A exploração leiteira comercial no Brasil é relativamente recente, tendo se iniciado ao final dos anos 1980 na região Sudeste e existe ainda uma grande variabilidade produtiva, com o rebanho produzindo médias por lactação entre 1500—1600 litros e outros, mais destacados, atingindo médias de 3.500-3.600 litros. Há registro no pais de indivíduos atingindo produções acima de 6.000 litros por lactação, ou de 5.500 litros até 305 dias, com picos diários de até 30 litros em duas ordenhas.

O leite comercial é quase totalmente destinado à industrialização que se concentra particularmente na região Sudeste e junto aos centros de maior capacidade aquisitiva, como em capitais, tendo em vista que os derivados produzidos com este leite costumam ter um preço mais elevado. Estimam-se mais de 150 estabelecimentos industriais no Brasil transformando exclusivamente leite da espécie havendo, porém, muitos deles que adicionam o leite de búfalas ao leite bovino para processamento visando aumento do rendimento industrial ou de diferenciação organoléptica dos derivados.

A indústria, se beneficia pelo elevado teor de sólidos do leite, reduzindo desta forma o custo do transporte e da área física instalada para processamento, bem como pelo elevado rendimento industrial, além de produzir produtos de qualidades sensoriais, nutricionais e mesmo funcionais que se revestem de boa aceitação e permitem a prática de preços diferenciados a seus similares bovinos.

Zootecnicamente, a espécie se destaca como interessante opção pecuária. Por sua grande adaptabilidade, mostra-se como opção econômica em mais diversos ambientes. Por sua maior rusticidade, tem mostrado respostas satisfatórias consumindo alimentos não concorrentes com o de outras espécies, como alguns tipos de resíduos agroindustriais.

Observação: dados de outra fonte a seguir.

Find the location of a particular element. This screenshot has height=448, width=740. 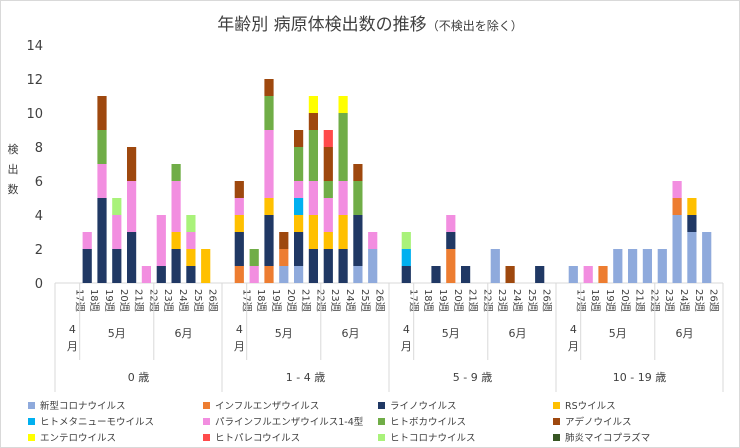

Sua capacidade de transformar gramíneas e alimentos fibrosos em derivados de alto valor agregado e reciclá-los com a deposição de seus dejetos em solos de baixa fertilidade os qualifica como importante elo em sistemas naturais e sustentáveis de produção, bem como representam uma opção interessante para a ocupação das áreas rejeitadas pela agricultura, particularmente a de exportação, que vêm ocupando cada vez mais os melhores terrenos. Sua exploração, mesmo em pequenas propriedades, tem gerado ganhos substanciais mostrando-se relevante instrumento de progresso econômico e social.

“O búfalo tem uma caminhada irreversível e quem não acompanhar seu desenvolvimento ficará à margem de uma das mais promissoras atividades econômicas do segmento pecuário” – Wanderley Bernardes, Bubalinocultor, em 1986.

*Por Otavio Bernardes, médico e pecuarista, criador de búfalas leiteiras desde 1973, ex-presidente da Associação Brasileira e da Federação Americana de Criadores de Búfalos, Conselheiro Fiscal  e associado da ABCB.